Wolfe F
Arthritis Research and Clinical Center and the University of Kansas School of Medicine, Wichita 67214, USA.
Am J Med. 1997 Dec 29;103(6A):12S-18S. doi: 10.1016/s0002-9343(97)90003-6.
The prognosis of rheumatoid arthritis is best described separately for mortality, work disability, costs, functional disability, total joint arthroplasty, radiographic abnormality, and psychosocial factors. The most important determinants of prognoses are the severity and persistence of disease activity.
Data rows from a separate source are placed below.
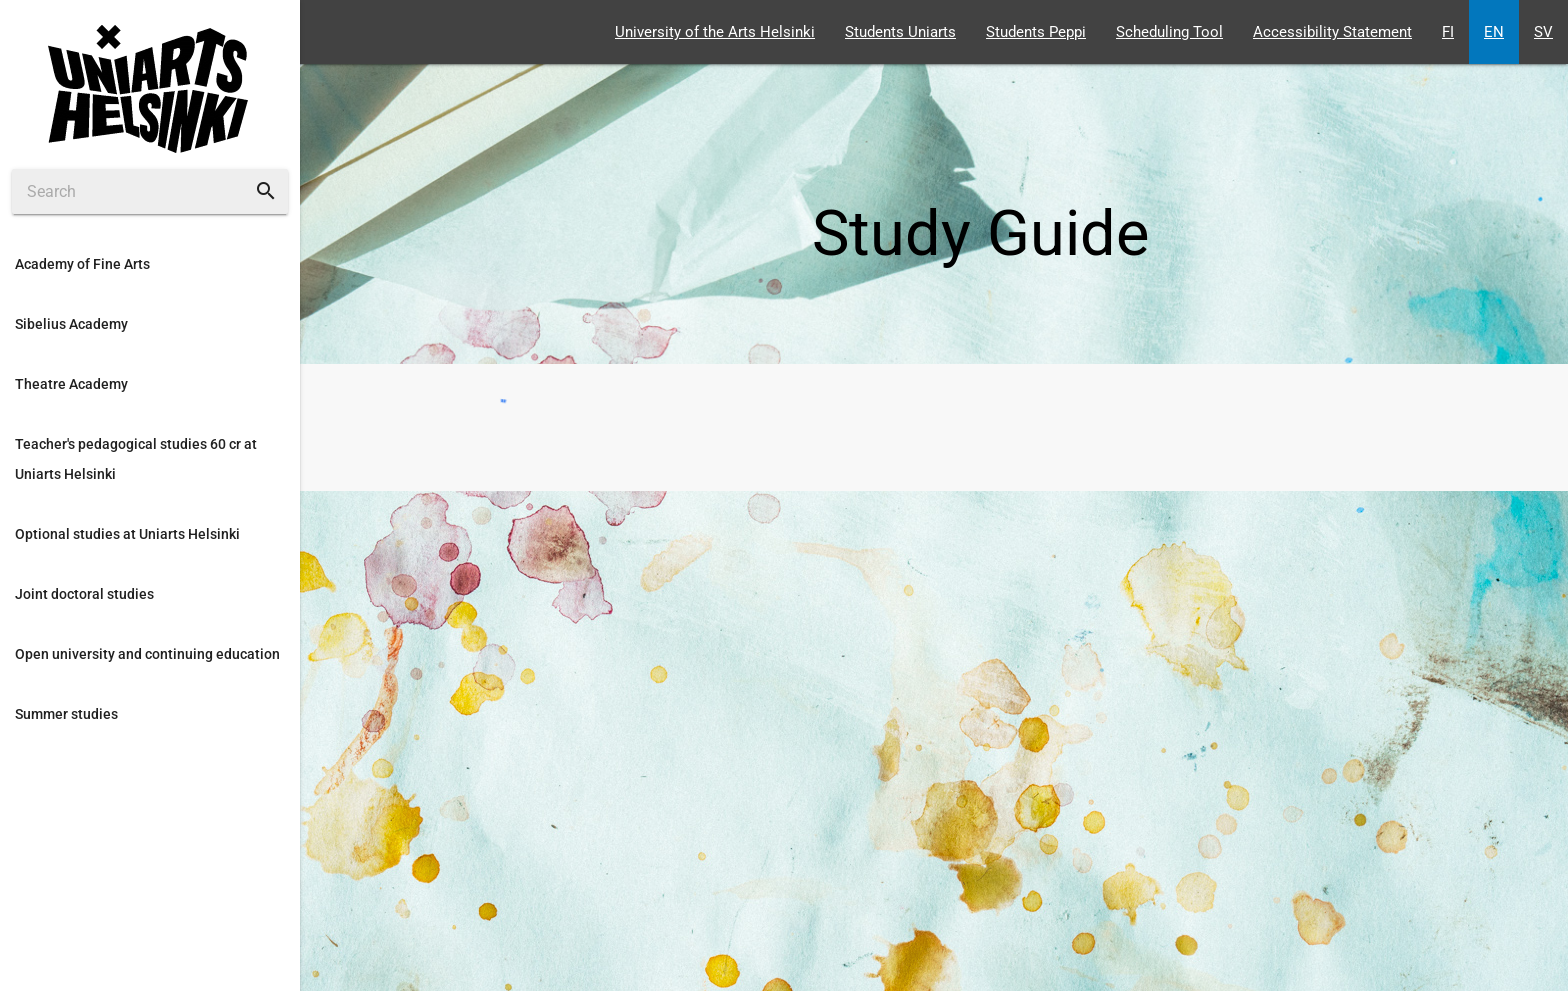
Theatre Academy (71, 384)
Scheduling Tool (1169, 32)
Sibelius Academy (71, 324)
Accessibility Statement (1332, 32)
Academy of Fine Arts (82, 264)
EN (1494, 32)
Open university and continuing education (147, 654)
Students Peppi (1036, 32)
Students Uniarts (900, 32)
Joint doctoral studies (84, 594)
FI (1448, 32)
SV (1543, 32)
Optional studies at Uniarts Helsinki (127, 534)
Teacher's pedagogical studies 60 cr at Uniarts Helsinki (136, 459)
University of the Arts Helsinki (715, 32)
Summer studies (66, 714)
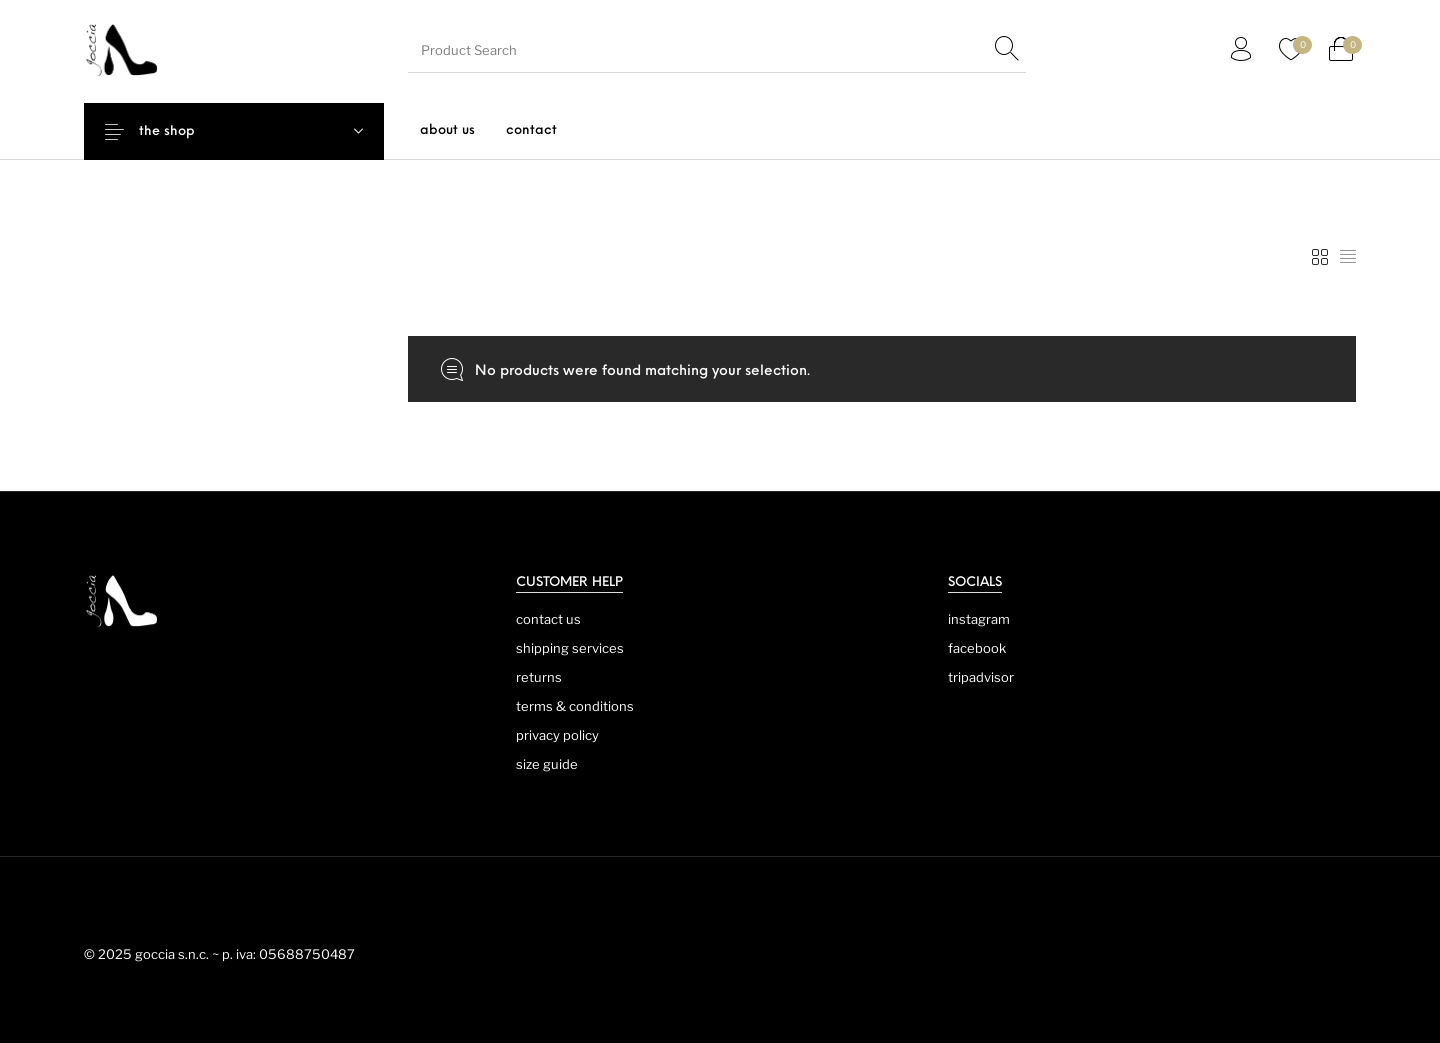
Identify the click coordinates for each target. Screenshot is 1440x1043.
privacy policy (557, 735)
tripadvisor (981, 677)
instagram (979, 619)
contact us (548, 619)
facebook (977, 648)
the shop (182, 131)
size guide (547, 764)
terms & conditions (575, 706)
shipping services (570, 648)
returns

Methods for disease activity assessment have been developed for use in clinical trials, but these are often not suitable for use in clinical practice because of time constraints, costs, and special training required. However, clinicians can measure disease activity relatively simply according to joint counts, acute-phase reactants, and patient self-report tests. Nomograms, based on percentile ranking of disease activity variables, are simple tools that can be used in the clinic to estimate disease activity and change in clinical status.
类风湿关节炎的预后最好分别从死亡率、工作残疾、成本、功能残疾、全关节置换术、影像学异常和社会心理因素等方面进行描述。预后的最重要决定因素是疾病活动的严重程度和持续性。已经开发出用于临床试验的疾病活动评估方法,但由于时间限制、成本和所需的特殊培训,这些方法通常不适用于临床实践。然而,临床医生可以根据关节计数、急性期反应物和患者自我报告测试相对简单地测量疾病活动。基于疾病活动变量百分位数排名的列线图是可以在临床中用于估计疾病活动和临床状态变化的简单工具。